Kejaksaan Agung Republik Indonesia (Kejagung RI) telah menetapkan hakim nonaktif Pengadilan Negeri Surabaya, Heru Hanindyo, sebagai tersangka dalam kasus dugaan tindak pidana pencucian uang (TPPU). Selain itu, Kejagung juga memblokir beberapa aset milik Heru.
“Selain menetapkan yang bersangkutan sebagai tersangka, sejumlah aset yang diduga terkait juga telah diblokir oleh penyidik,” ujar Kepala Pusat Penerangan Hukum Kejagung, Harli Siregar, kepada wartawan pada hari Selasa, 29 April 2025.
Harli tidak mengungkapkan rincian lebih lanjut terkait aset-aset yang diblokir tersebut. Ia menyatakan bahwa informasi lebih lanjut akan disampaikan dalam waktu dekat.

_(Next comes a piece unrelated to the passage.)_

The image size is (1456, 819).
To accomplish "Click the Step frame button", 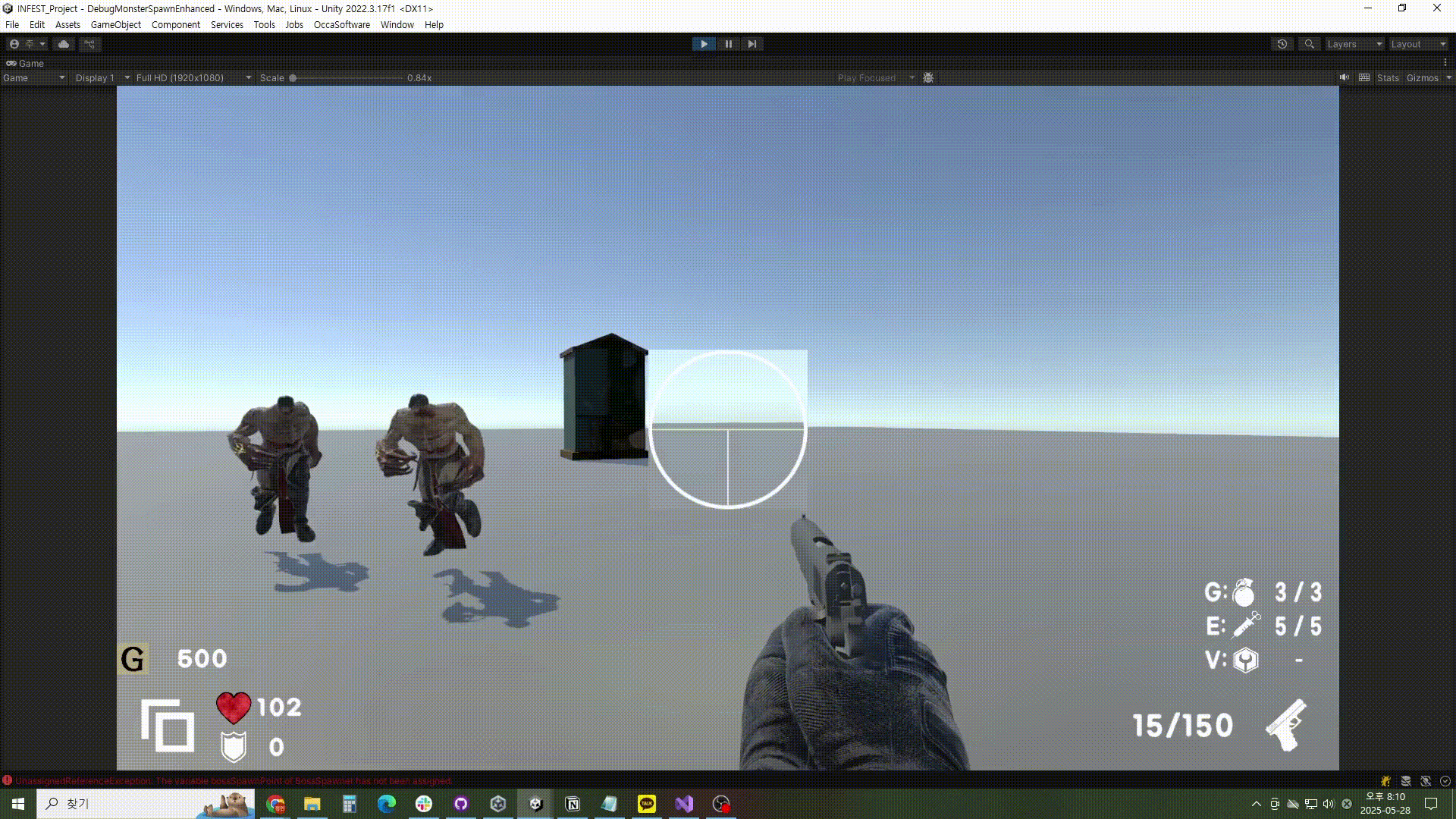I will 752,44.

“Penyidik masih terus bekerja untuk memblokir aset yang terkait, dan nantinya kami akan memberikan penjelasan lebih lanjut,” tambah Harli.
Sebelumnya, Heru Hanindyo telah ditetapkan sebagai tersangka dalam kasus TPPU, yang juga melibatkan tindak pidana asal berupa suap dan/atau gratifikasi terkait pembebasan terdakwa Ronald Tannur dalam perkara kematian Dini Sera Afrianti.

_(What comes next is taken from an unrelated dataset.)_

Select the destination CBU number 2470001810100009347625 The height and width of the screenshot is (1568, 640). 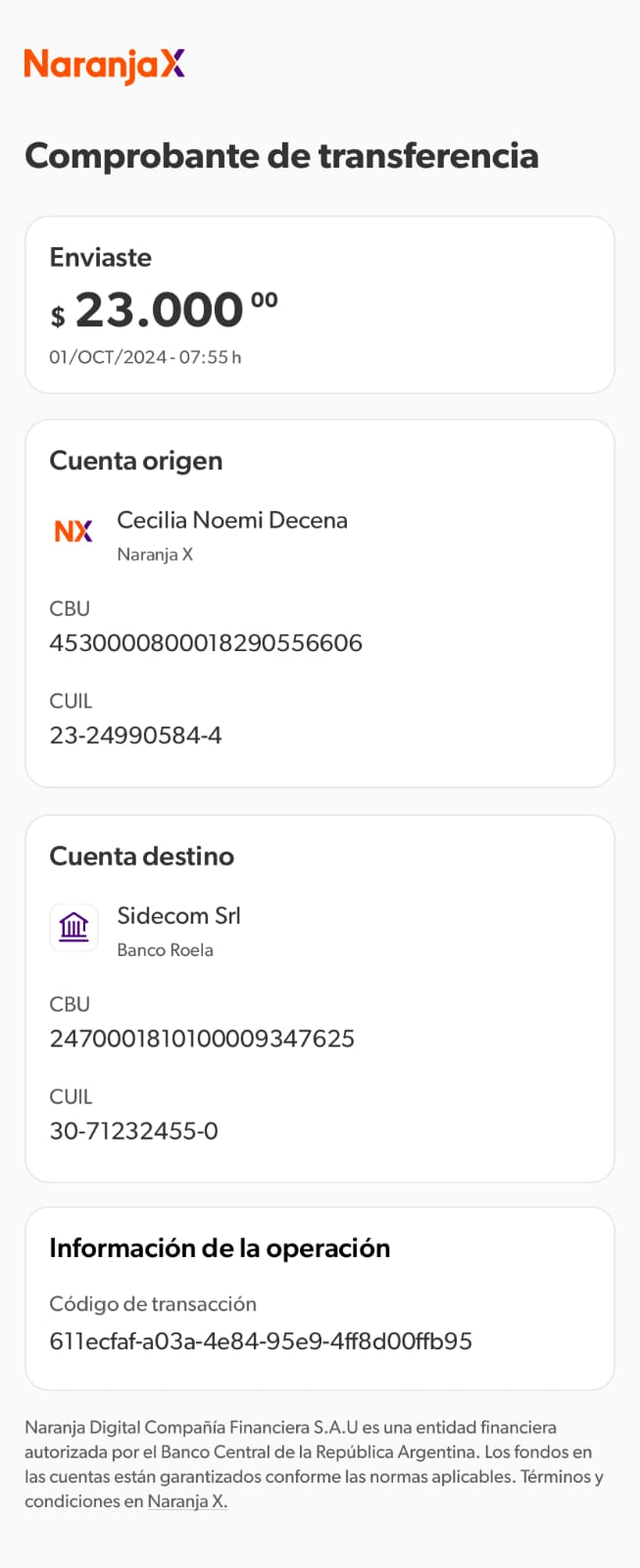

“Penetapan Heru Hanindyo sebagai tersangka berlaku sejak 10 April 2025, terkait dengan dugaan tindak pidana pencucian uang yang berasal dari tindak pidana korupsi berupa suap dan/atau gratifikasi yang terjadi antara tahun 2020 hingga 2024,” jelas Harli pada Senin, 28 April 2025.

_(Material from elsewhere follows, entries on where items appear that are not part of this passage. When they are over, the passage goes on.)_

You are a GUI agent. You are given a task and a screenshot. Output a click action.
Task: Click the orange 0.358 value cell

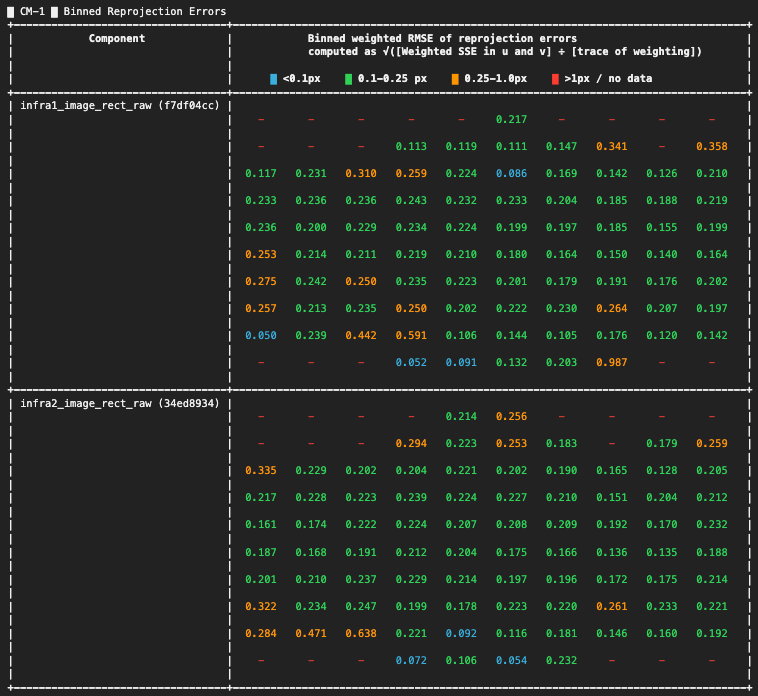click(x=711, y=146)
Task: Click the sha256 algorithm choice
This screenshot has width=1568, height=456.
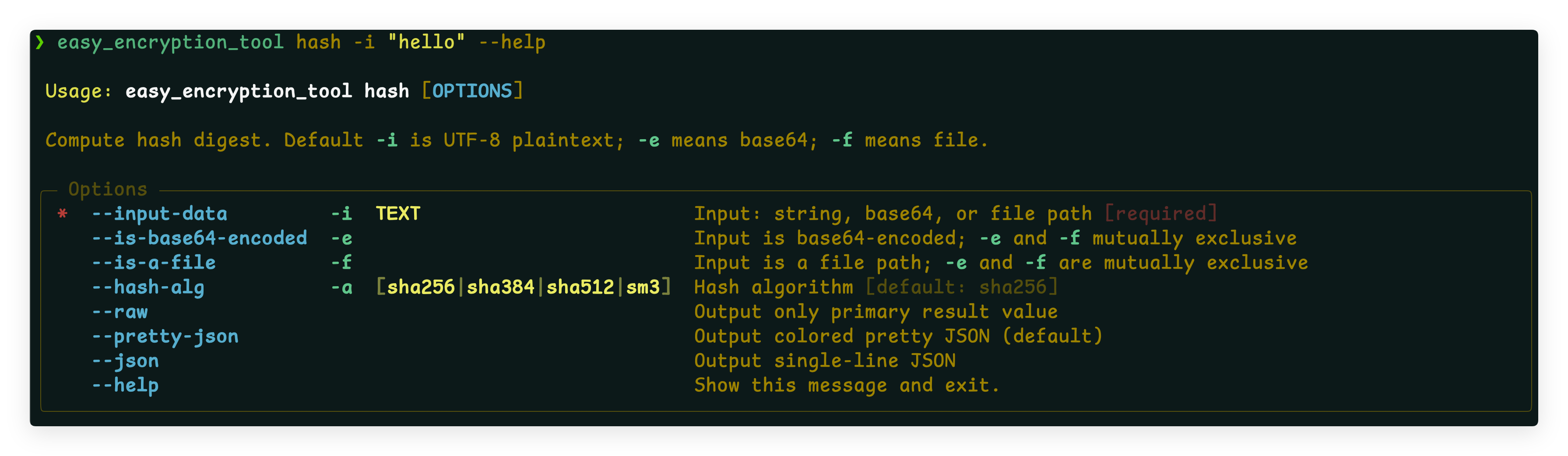Action: (x=421, y=287)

“Heru dikenakan pasal 3 atau pasal 4 UU Nomor 8 Tahun 2010 tentang Tindak Pidana Pencucian Uang (TPPU).”Ia sebelumnya diketahui menerima suap terkait vonis bebas Ronald Tannur.
“Jaksa menuntut Heru dengan pidana penjara selama 12 tahun dan denda sebesar Rp 750 juta.” Jika denda tersebut tidak dibayar, akan digantikan dengan hukuman penjara tambahan selama 6 bulan.
Selain Heru, mantan pejabat Mahkamah Agung, Zarof Eicar, juga telah ditetapkan sebagai tersangka dalam kasus TPPU sejak 10 April 2025, berdasarkan surat perintah penyidikan nomor 06 Tahun 2025.
Harli mengonfirmasi bahwa penyidik telah menetapkan Zarof Eicar sebagai tersangka dalam dugaan pencucian uang.